• _Exercise instructions_
Select from the data all lines with the word "Export".

• _Working data_
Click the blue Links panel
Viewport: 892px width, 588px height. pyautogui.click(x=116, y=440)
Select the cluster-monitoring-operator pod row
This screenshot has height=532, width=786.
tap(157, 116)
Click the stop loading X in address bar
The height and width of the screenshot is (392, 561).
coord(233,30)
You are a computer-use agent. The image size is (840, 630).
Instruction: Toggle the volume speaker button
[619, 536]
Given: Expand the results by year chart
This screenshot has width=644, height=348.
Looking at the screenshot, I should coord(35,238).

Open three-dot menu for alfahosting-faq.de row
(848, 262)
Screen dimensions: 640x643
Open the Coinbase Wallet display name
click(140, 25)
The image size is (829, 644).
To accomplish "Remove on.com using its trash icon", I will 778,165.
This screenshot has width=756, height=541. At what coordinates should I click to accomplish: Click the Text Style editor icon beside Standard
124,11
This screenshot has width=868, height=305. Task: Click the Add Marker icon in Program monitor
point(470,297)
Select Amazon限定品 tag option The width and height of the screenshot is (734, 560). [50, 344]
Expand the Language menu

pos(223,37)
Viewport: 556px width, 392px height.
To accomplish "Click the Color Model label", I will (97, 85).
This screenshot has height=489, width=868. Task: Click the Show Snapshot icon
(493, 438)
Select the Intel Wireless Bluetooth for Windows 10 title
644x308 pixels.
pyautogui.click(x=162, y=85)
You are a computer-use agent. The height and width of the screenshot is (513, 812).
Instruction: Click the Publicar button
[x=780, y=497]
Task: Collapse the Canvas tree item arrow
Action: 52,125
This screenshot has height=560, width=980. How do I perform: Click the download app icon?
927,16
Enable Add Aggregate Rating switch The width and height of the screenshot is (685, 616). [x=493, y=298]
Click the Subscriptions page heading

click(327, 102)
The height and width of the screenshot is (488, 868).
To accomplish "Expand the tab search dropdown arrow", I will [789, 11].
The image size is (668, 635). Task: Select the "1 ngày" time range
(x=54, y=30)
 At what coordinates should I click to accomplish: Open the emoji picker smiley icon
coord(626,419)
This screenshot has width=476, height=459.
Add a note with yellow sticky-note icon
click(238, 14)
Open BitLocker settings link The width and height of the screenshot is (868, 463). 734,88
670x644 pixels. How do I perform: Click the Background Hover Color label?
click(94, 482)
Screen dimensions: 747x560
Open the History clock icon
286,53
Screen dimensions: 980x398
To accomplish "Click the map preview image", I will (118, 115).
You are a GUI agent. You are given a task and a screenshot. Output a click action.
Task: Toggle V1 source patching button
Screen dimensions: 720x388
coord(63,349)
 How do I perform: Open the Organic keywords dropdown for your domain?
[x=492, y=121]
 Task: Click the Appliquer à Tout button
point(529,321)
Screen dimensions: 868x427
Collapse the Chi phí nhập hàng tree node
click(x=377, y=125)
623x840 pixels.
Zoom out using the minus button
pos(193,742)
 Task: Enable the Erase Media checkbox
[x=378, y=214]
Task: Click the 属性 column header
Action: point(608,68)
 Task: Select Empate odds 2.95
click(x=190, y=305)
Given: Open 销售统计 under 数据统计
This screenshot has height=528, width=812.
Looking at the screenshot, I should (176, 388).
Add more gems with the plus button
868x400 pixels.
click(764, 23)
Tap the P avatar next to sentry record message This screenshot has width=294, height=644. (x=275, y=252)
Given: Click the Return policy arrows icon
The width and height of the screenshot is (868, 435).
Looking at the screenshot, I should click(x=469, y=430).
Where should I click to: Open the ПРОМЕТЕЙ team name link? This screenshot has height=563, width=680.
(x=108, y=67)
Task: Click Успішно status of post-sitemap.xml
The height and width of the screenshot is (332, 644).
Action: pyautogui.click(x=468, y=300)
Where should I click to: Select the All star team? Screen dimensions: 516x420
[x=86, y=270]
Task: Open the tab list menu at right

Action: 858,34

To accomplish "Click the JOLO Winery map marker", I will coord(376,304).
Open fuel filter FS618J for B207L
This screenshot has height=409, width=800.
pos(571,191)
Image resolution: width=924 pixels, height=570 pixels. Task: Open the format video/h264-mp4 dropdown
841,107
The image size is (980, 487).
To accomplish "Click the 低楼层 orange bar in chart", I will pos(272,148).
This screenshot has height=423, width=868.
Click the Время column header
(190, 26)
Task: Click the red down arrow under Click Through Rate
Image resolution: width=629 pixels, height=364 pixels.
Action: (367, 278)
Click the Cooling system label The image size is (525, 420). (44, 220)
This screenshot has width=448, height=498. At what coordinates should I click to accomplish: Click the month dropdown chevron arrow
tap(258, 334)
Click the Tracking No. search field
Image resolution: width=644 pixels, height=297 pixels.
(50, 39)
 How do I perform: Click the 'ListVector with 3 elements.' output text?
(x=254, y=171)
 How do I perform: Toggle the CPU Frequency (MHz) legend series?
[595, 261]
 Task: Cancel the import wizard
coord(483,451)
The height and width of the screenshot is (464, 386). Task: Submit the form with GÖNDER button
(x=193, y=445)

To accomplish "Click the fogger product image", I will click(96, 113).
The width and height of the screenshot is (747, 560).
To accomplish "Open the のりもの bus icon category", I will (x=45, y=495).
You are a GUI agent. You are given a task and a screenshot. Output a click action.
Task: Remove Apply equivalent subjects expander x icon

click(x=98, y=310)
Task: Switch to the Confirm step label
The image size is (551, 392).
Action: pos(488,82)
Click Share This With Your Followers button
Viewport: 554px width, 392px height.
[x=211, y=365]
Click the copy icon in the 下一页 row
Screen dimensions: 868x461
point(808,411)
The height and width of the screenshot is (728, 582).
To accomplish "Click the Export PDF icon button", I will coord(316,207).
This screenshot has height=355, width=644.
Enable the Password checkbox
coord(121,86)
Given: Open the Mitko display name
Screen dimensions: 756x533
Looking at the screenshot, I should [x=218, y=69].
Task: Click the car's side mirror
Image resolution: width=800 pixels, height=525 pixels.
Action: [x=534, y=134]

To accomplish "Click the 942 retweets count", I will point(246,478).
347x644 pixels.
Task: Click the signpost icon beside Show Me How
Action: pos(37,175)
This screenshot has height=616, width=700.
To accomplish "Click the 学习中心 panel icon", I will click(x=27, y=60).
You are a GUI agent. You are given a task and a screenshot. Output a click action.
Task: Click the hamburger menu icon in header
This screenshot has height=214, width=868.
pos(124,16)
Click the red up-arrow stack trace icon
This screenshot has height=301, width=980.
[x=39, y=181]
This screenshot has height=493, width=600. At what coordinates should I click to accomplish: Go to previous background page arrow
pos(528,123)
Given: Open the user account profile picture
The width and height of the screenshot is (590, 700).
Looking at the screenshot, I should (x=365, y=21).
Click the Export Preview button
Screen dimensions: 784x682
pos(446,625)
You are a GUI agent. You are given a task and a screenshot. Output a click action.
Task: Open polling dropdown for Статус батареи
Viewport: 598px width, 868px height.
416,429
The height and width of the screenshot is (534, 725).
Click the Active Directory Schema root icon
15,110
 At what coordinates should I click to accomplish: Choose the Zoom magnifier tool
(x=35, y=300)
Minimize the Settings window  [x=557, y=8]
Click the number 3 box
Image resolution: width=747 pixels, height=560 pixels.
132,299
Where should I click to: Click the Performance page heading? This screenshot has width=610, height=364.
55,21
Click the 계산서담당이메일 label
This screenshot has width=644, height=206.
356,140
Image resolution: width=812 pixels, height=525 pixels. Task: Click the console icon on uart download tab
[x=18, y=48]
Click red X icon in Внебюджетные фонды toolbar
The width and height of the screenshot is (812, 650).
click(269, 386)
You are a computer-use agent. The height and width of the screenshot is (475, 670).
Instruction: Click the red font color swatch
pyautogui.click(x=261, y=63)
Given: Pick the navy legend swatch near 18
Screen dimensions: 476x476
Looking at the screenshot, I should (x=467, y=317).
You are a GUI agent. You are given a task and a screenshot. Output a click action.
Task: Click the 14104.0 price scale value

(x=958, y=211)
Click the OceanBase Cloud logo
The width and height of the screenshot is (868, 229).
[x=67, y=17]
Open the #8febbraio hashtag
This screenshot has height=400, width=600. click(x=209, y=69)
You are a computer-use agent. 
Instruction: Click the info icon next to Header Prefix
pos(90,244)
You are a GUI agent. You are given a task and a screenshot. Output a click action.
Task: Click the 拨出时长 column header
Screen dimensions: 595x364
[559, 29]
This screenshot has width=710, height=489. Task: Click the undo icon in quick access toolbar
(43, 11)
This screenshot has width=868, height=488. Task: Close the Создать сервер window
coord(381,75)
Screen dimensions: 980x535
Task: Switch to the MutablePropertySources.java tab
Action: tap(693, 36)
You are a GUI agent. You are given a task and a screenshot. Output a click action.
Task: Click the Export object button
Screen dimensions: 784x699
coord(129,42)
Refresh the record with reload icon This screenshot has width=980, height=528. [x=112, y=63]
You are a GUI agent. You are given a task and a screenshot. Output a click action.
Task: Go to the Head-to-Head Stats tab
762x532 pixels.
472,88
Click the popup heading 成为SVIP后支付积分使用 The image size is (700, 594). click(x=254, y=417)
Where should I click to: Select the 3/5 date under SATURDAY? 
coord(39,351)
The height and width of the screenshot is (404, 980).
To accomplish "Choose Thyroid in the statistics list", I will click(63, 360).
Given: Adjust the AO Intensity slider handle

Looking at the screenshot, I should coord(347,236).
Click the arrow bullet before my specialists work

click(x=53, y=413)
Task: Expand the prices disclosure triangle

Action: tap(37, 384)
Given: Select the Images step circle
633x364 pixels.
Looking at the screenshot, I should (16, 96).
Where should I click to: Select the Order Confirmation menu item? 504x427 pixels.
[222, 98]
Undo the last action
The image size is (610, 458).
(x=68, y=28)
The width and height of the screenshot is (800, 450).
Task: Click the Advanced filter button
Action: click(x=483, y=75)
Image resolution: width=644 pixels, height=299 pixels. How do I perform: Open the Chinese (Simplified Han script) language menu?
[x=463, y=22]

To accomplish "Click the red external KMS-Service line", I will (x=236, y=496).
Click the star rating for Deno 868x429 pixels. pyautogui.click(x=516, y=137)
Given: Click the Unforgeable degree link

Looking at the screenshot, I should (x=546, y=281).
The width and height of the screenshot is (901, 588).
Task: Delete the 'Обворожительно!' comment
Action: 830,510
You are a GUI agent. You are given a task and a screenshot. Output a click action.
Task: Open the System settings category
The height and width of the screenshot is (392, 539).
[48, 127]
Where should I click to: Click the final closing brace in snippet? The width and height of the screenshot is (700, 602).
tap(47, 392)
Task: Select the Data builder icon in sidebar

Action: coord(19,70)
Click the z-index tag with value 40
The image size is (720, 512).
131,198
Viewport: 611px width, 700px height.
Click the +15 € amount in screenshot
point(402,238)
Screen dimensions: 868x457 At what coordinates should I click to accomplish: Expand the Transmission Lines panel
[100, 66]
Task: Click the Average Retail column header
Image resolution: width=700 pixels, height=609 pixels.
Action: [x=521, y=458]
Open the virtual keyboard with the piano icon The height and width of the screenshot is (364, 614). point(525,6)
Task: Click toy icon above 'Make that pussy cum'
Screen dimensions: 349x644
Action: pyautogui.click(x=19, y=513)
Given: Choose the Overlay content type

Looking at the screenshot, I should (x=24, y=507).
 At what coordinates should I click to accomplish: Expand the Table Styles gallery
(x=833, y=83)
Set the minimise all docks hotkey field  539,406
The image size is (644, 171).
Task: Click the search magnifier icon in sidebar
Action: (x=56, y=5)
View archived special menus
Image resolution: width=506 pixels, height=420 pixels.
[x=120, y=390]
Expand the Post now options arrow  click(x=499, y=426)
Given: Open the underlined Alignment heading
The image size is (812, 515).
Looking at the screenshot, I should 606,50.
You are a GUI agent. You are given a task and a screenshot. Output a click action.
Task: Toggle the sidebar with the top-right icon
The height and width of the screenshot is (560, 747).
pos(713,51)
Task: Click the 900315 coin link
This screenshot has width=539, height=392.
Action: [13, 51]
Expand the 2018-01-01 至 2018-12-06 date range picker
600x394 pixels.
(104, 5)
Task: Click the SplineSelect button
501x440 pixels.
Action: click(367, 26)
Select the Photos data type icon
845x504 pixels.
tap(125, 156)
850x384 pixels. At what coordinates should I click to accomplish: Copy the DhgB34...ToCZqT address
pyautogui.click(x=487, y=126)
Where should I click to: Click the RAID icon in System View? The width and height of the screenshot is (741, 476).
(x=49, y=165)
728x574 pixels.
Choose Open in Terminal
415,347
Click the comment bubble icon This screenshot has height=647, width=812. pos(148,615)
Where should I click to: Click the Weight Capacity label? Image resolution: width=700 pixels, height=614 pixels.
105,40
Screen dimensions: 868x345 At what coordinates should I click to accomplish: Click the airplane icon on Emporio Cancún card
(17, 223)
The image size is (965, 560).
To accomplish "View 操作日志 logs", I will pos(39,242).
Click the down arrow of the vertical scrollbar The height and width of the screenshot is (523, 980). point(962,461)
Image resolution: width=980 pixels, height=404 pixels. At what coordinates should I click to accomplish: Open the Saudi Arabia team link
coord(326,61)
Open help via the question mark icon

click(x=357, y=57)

• _Reply to the task_
To accomplish "Click the Export PDF icon button", I will coord(316,207).
Click the Export Preview button
Task: Click the Export object button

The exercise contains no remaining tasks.